• Jour 2 - 19 octobre 2014

     

    A quelques jours de la fête des morts, l'érable du jardin referait-il des fleurs ?

    Octobre peinait à rougir. Des morses sans banquise s'amassaient sur les plages d'Alaska. Un peu plus loin, le marathon de Pékin se courait sous des masques de protection contre les particules fines en plein pic. Des départements entiers de palmiers à huile se déroulaient sur l'Amazonie, le désert avançait, le thermomètre montait, imperceptiblement, annonçant les tempêtes. Le gouvernement français, 0,8% de la population mondiale, annonçait l'interdiction de la vaisselle en plastique sous cinq ans. Les bateaux usines raclaient le fond des océans. Les murs de la forteresse s'élevaient protégeant de l'assaut.

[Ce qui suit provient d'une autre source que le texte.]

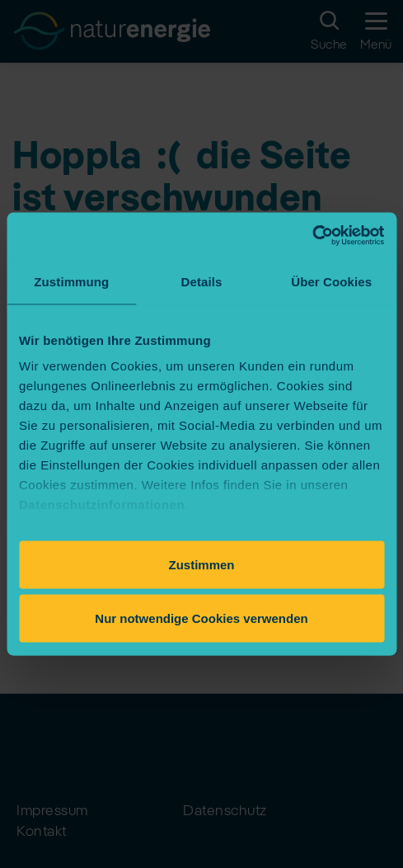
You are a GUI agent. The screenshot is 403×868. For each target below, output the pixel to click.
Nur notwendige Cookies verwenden (201, 618)
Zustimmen (201, 564)
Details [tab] (202, 281)
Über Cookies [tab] (331, 281)
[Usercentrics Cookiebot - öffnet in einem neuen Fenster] (312, 236)
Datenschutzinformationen (101, 504)
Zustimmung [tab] (71, 281)
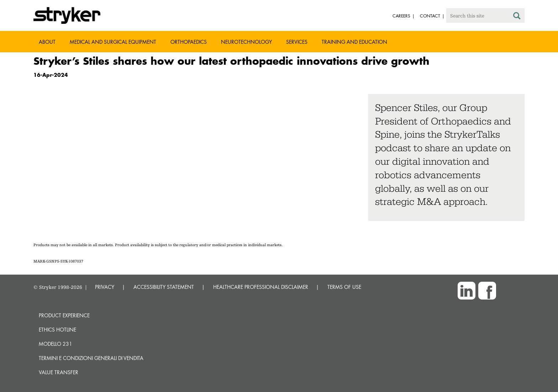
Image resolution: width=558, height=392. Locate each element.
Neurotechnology (246, 42)
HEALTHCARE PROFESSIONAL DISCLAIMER (260, 287)
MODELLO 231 (56, 344)
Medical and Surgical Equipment (113, 42)
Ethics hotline (57, 329)
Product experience (64, 315)
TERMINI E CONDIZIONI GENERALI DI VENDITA (91, 358)
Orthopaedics (189, 42)
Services (297, 42)
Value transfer (58, 372)
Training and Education (354, 42)
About (47, 42)
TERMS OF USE (344, 287)
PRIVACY (105, 287)
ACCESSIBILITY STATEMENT (164, 287)
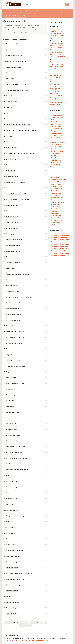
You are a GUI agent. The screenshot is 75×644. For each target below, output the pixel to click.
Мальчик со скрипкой (13, 320)
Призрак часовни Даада (14, 240)
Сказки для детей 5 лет (57, 50)
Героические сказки (56, 71)
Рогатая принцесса (12, 602)
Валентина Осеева (57, 218)
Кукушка (9, 493)
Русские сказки (10, 11)
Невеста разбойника (13, 556)
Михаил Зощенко (57, 146)
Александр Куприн (57, 198)
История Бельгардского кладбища (17, 199)
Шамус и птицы (11, 159)
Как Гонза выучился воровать (16, 452)
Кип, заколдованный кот (14, 303)
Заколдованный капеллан (15, 441)
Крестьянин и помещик (14, 314)
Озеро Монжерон (12, 222)
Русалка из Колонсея (13, 73)
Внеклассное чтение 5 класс (60, 244)
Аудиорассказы (52, 11)
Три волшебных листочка (14, 360)
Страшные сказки (55, 75)
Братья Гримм (56, 156)
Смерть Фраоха (11, 96)
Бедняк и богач (11, 378)
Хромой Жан (10, 257)
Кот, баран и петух (12, 481)
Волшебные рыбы (12, 395)
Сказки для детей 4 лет (57, 48)
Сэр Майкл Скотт (12, 102)
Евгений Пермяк (56, 124)
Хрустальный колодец (13, 262)
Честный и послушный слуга (16, 366)
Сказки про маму (55, 89)
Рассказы (16, 15)
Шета (8, 280)
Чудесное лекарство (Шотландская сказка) (20, 153)
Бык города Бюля (12, 176)
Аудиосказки (41, 11)
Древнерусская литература (58, 102)
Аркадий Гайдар (56, 182)
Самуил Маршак (56, 122)
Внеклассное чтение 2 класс (60, 238)
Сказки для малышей (56, 43)
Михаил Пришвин (57, 128)
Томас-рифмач (11, 119)
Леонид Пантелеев (57, 209)
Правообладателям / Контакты (21, 640)
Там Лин (9, 107)
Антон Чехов (55, 178)
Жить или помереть (13, 291)
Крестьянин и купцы (13, 487)
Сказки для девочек (56, 96)
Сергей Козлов (56, 153)
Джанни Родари (56, 162)
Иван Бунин (55, 213)
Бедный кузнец (11, 372)
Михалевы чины (11, 533)
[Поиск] (44, 4)
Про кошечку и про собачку (15, 579)
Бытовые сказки (55, 29)
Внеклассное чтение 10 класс (60, 256)
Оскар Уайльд (56, 158)
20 (34, 623)
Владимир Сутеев (57, 135)
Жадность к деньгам (13, 435)
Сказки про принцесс (56, 98)
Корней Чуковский (57, 117)
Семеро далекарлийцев (14, 343)
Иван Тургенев (56, 206)
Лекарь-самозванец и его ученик (17, 516)
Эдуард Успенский (57, 131)
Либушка (9, 522)
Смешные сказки (55, 73)
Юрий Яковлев (56, 222)
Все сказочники (55, 167)
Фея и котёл (10, 136)
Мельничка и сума (12, 527)
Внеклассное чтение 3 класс (60, 240)
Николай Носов (56, 144)
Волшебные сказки (56, 31)
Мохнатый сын (11, 544)
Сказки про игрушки (56, 91)
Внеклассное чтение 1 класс (60, 235)
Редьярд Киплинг (57, 160)
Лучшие (8, 15)
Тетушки (9, 355)
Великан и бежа (11, 286)
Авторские (20, 11)
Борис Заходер (56, 138)
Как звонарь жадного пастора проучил (19, 297)
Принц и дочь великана (14, 56)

J'étais à l'intérieur.

    Nous étions partis à la plage sous le soleil d'automne. Les fouta de La Marsa feraient office de plaids. La glacière à la main, nous gravissions la dune, dans le doux grondement d'une mer déchaînée. La rumeur augmentait à mesure qu'on montait. La plage était couverte des corps espérant l'ambre d'un raccord de bronzage, d'une blondeur tardive. L'accumulation des êtres sur cette bordure du monde rompait l'isolement en cumulant sa masse. Ca se frôlait, ça s'enjambait, ça entrait dans la bulle de l'autre par le cri des enfants, les projections de sable, l'odeur de la musette. A peine un parasol simulait la cloison de cette promiscuité ailleurs intolérable. Mila était à l'ombre de notre ombrelle cassée par les humeurs du vent. Ma nièce percevait l'entremêlé des trajectoires, de celui qui revient du bain le corps glacé sous les auspices de son clan, le regard fixé vers sa serviette pour ne pas croiser les autres, de celui qui se lève en contrôlant sa mise abdominale, évitant l'embuscade d'un pâté de sable qui lui ferait perdre la face. Entendait-elle la fierté du grand-père fort dans l'âge, racontant comme le petit s'en était bien sorti dans le bouillonnement des vagues atlantiques. Il nageait le petit chien, il était courageux. Le père, la mère, écoutait se déplacer le temps, d'une génération.

    Vingt-sept degrés à l'ombre le dix-neuf d'octobre sur la plage du Porge. La bonne nouvelle était la météo. Indépendamment de tout. Les mômes se régalaient. Arrêtant les conversations, le frelon tissait son filin pour remonter quelque téméraire, parti en slip de bain à l'assaut de la vague de Kanagawa. Plus près de la plage, Enzo flottait comme un bouchon. Emporté par les lames. Le retrait l'aspirait vers le large sur trente mètres. Je le voyais partir en pensant à sa mère. Pas tout à fait certain de pouvoir m'élancer sous les flots, je le voyais revenir propulsé contre des tibias hurlants. Nous riions de la machine à laver dont il était le linge. Emma et Igor s'accrochaient à moi. J'étais le roc insubmersible, le père définitif qui amène à la plage, s'écroule pour faire rire, distribue les sandwichs. Ce même père qui descendait de la dune chaque minute, avec le même parasol, le même sac à dos, un panier de pelles et de seaux, la glacière identique, des enfants identiques, dans une même histoire différant en nuance. Deux, trois générations, se disaient les mêmes choses. Elles se réjouissaient du temps qu'il fait et de ce point du monde.